I've been looking forward to today for a number of weeks now, and am happy to say that it completely lived up to expectations as the second-to-last non-guilty non-work day between now and September, a particularly good one because packed full of the most perfectly enjoyable things.
(The other remaining non-guilty non-work day, though inevitably there will be a handful of guilt-stricken and non-enjoyable non-work days also, is August 5.)
Of course it was a happy coincidence that the release of the final Harry Potter book should fall on my birthday! Very exciting--I resisted going to buy it at midnight last night, for reasons that will become clear shortly, but I got it this afternoon, flopped down on my bed with it around five and have just finished and am now going to go to bed.
But before lavish Potter-reading, and slightly less decadently, the real highlight of the day was meeting up with the others in my running group at Van Cortland Park at eight this morning for an absolutely delightful twelve-mile run.
(Possibly a bit shorter--there was some debate, more or less unresolvable--either it was short or we ran very fast, but probably the former, and my footpod certainly thought it was short!)
It was a real trail run, too, quite different from what I usually do--hilly, and uneven and interesting footing, and in the woods (I was in nature!), and all very good. It wasn't one of those insanely blissful runs you get sometimes, my stomach was a tiny bit unsettled and my legs got (satisfactorily) tired, but it was very all-round enjoyable, including perfect low-humidity weather, and of course afterwards you feel quite amazing.

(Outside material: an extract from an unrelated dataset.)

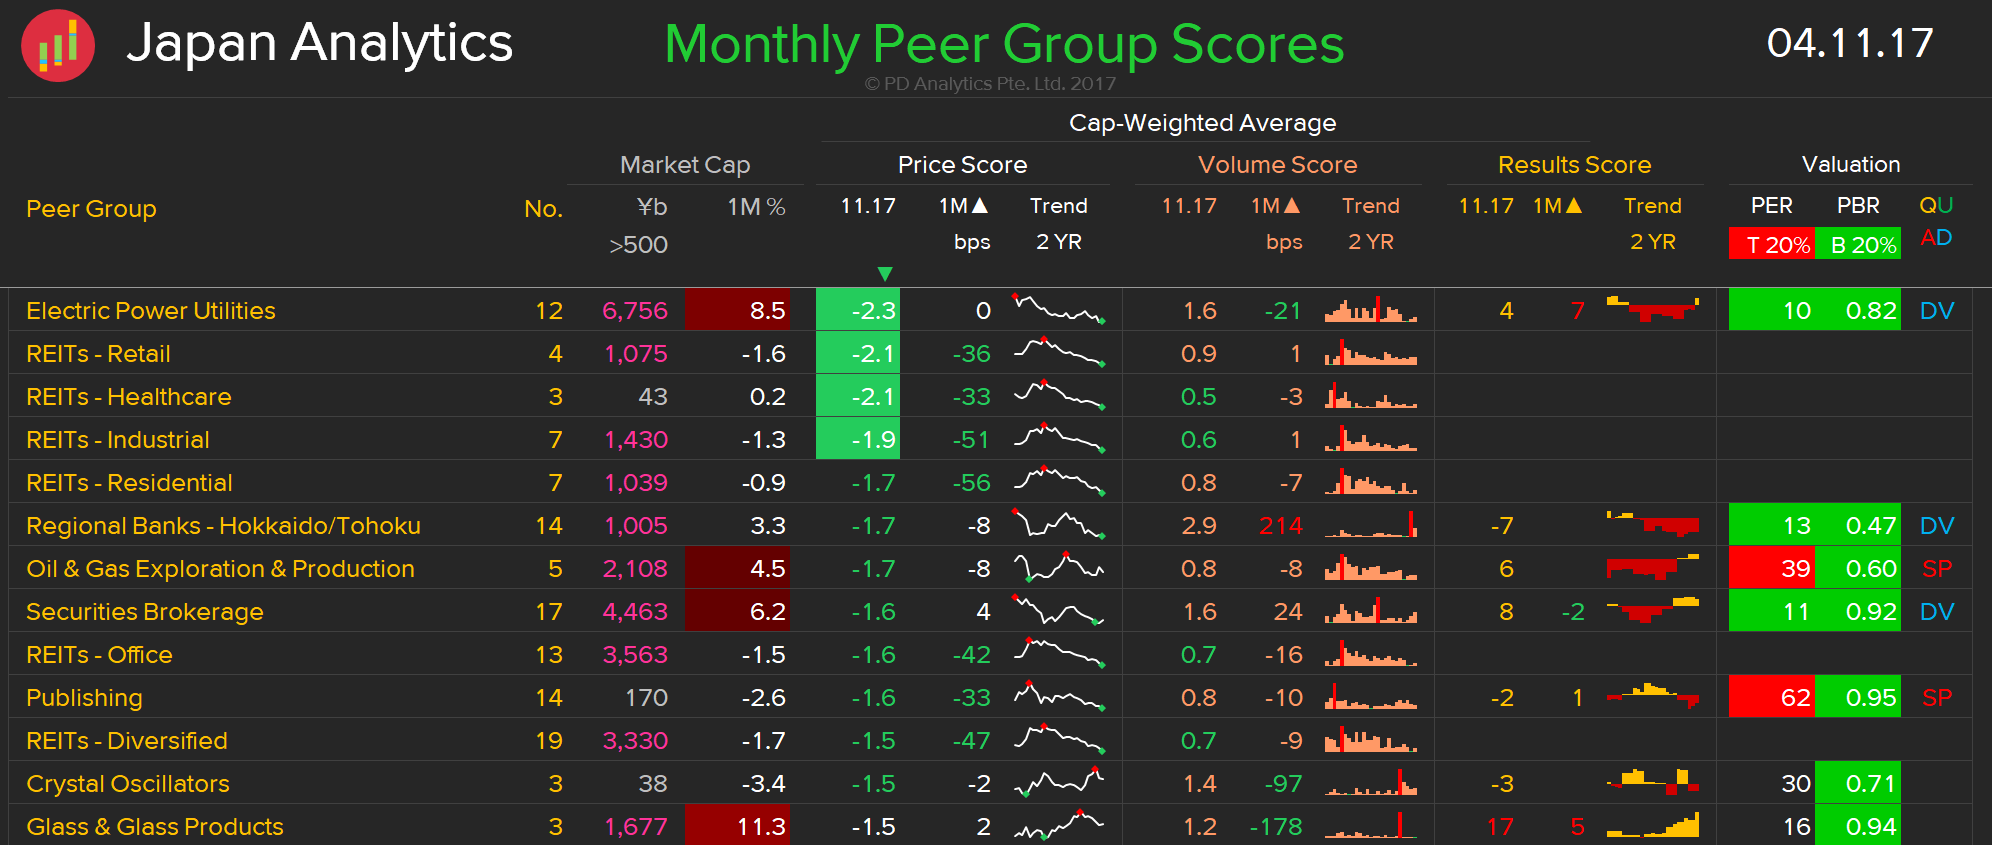Click the green B 20% legend swatch

click(1858, 245)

(Comically our coach, who is usually the voice of strict and utter healthiness in eating, insisted that the ritual runners' accompaniment to a "Vanny" run is a slice of carrot cake afterwards--with icing, she was most particular!--at the exclusively carrot-cake-purveying Lloyd's Carrot Cake. It was quite delicious--I waited to eat it till I got home, though I am afraid that I did not have time to drink the cup of coffee I'd brewed to have with it before having to go out again--had to stow the coffee in the fridge and drink it later, iced...)
I had just time to shower before I went to yoga (I do it at the Columbia gym mostly, but it's this kind if you're curious), and then I purchased Harry Potter which I could not get last night in case I stayed up all night reading and ruined my morning run, and then I had mid-afternoon lunch (it is funny the way a long run makes you ravenously hungry) with my dad who is in town for Wagnerian opera, and then I had a few birthday phone calls and then I plunged into the world of Potter.

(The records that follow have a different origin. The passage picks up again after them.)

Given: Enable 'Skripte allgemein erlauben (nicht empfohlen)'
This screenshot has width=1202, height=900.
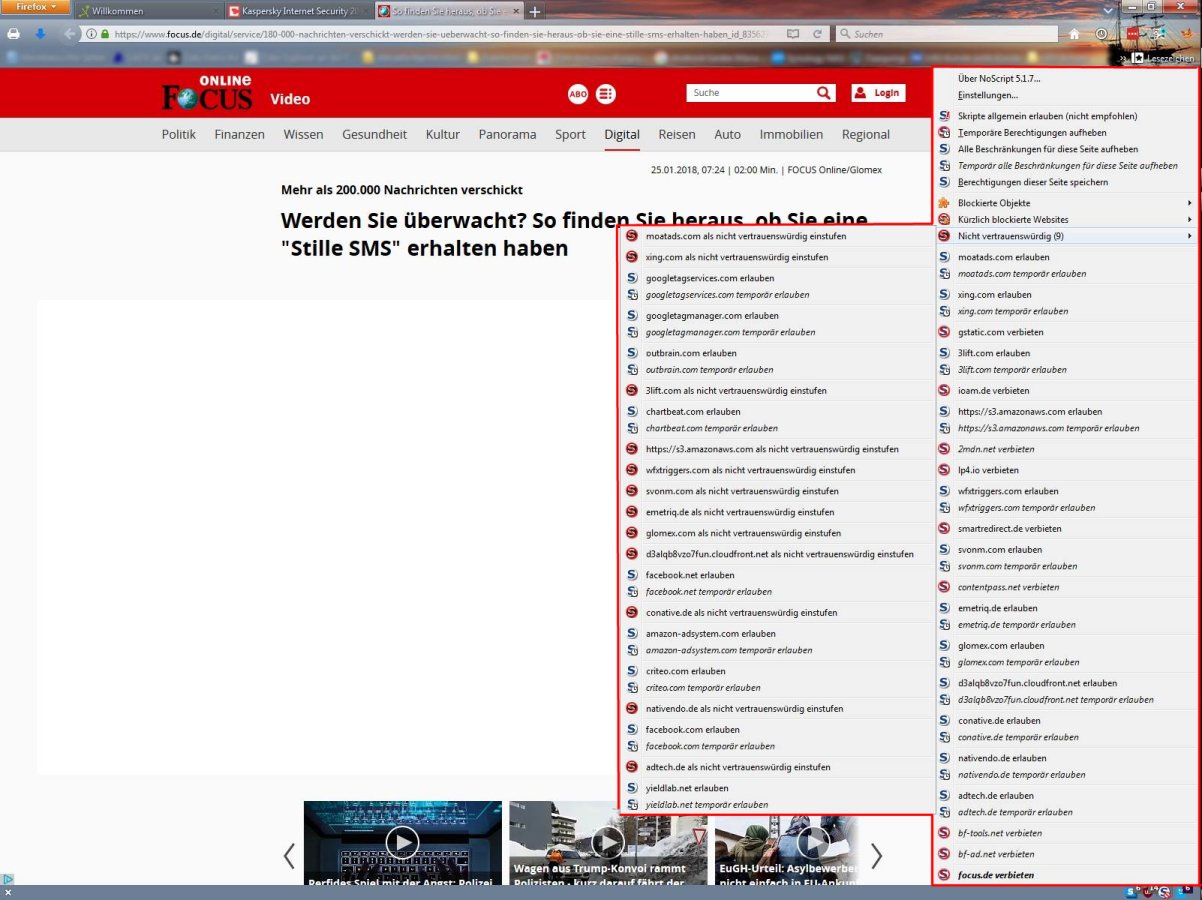Looking at the screenshot, I should coord(1048,115).
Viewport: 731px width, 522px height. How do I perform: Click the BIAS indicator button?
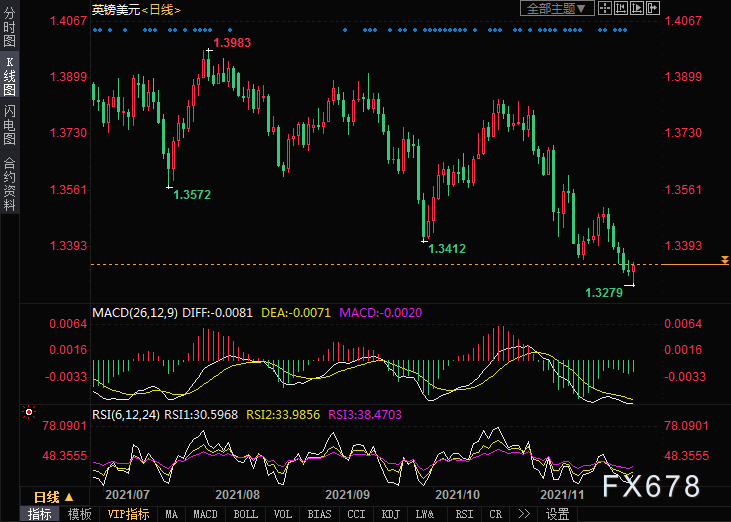(319, 514)
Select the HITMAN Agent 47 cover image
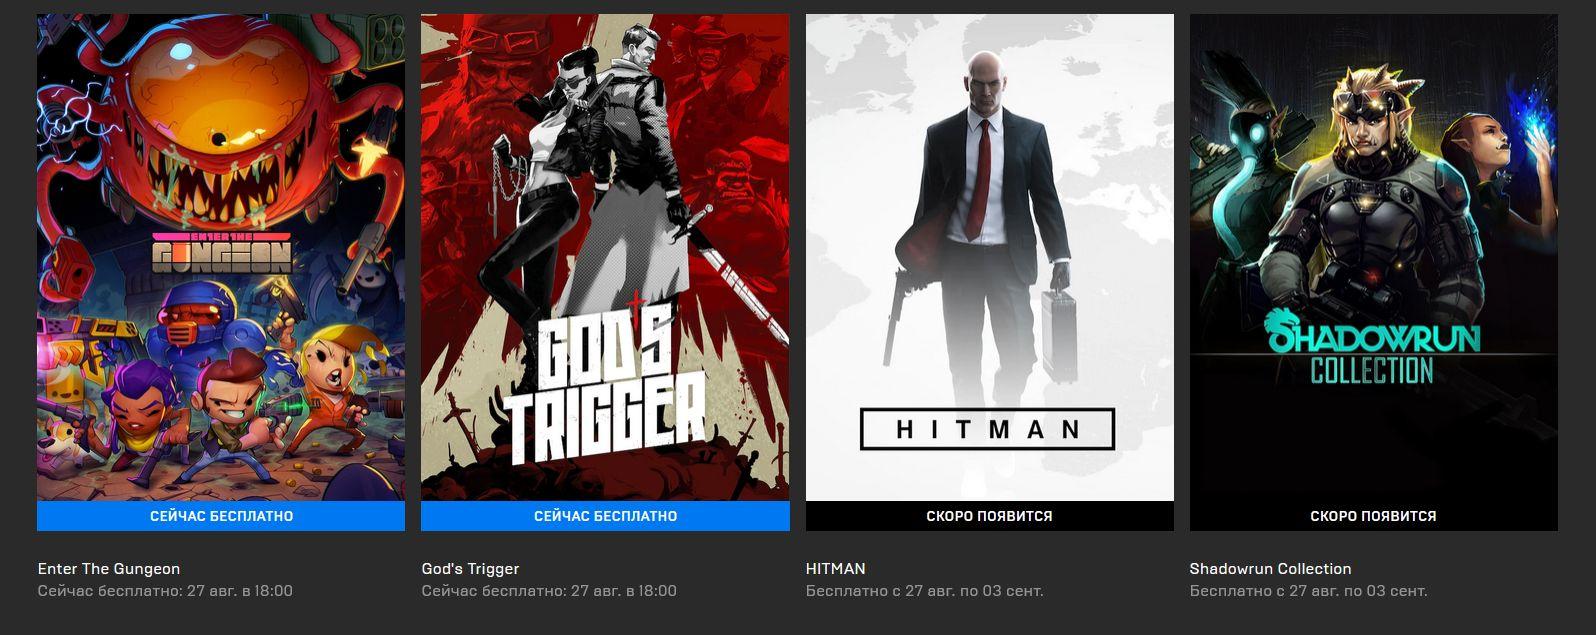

No spoilers here I hope, just close your eyes though and skip to the next paragraph if you're trying to stay pure for it--the final third or so of the volume is perhaps a more satisfying read than the first half, I kind of just forgot that our trio weren't going to be at Hogwarts at the beginning of this installment, and of course the school is a large part of the books' charm, once you temporarily have on hold any school scenes or Snape appearances it is perhaps not quite as enjoyable--there's a bit too much mythic patterning for my taste, where you get Lord of the Rings-Arthur-Aslan-Christ kind of stuff in rapid succession--but J. K. Rowling really just has a genius for making a world, there's no doubt about it.
I wouldn't say that these are my favorite books in the world (Philip Pullman and Garth Nix and Diana Wynne Jones all seem to me rather superior writers in this sort of vein), but I do love them, and I also just get a huge kick out of the way everybody's so obsessed--I mean, I often feel like I'm going to die if I can't get hold of (fill in the blank's) new novel that minute, but most people do not live this way, it is nice to get an alternate-universish vision of a world in which everyone has this kind of relationship with novels!

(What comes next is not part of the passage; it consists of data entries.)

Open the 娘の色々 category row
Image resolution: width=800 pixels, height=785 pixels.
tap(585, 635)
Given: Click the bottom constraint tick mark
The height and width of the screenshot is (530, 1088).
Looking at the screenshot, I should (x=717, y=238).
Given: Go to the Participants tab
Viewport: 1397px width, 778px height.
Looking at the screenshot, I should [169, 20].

Further thoughts on turning 36: no surprises here, the thirties are undoubtedly better than the twenties (and the twenties better than the teens), so that's all good. My resolutions and goals go in calendar years rather than birthday years, but it can be said that I will be very disappointed in myself if I have not done at least one and possibly two or three triathlons by July 21, 2008!
Further thoughts on running: oh, the agony and the ectasy!
From where I sit now, there are two main problems with running.
One, it's hard on the body and injury-producing: I don't have any injury right now, I seem to have finally gotten rid of most of the last traces of stress-fracture related muscle problem, everything's good, but I am keenly aware of the hazards. It is my heart's desire to run the marathon, it kills me that I'm not going to run my first one this fall, I am sure I'm right to have decided to wait till next year but it makes me sorry to think about how careful you have to be with this stuff.
Two, running is terribly conducive to self-dissatisfaction and self-criticism! Because there's no two ways about it, it's totally a sport of numbers. I was having despairing philosophical reflections on this earlier in the week, though I have firmly put them out of mind now and will stop over-analyzing.
This unproductive line of thought was prompted by a really very satisfactory result in our little time trial run on Tuesday. We did two loops of the Central Park reservoir (3.14 miles total), and had to commit in advance to a specific pace and then guess afterwards (i.e. before we got our times) what our pace had actually been. I picked 8:30 (a rather aspirational minutes-per-mile pace for me), was afraid I'd fallen short (though was certainly running very hard, it was not comfortable!), but actually made it at 8:24.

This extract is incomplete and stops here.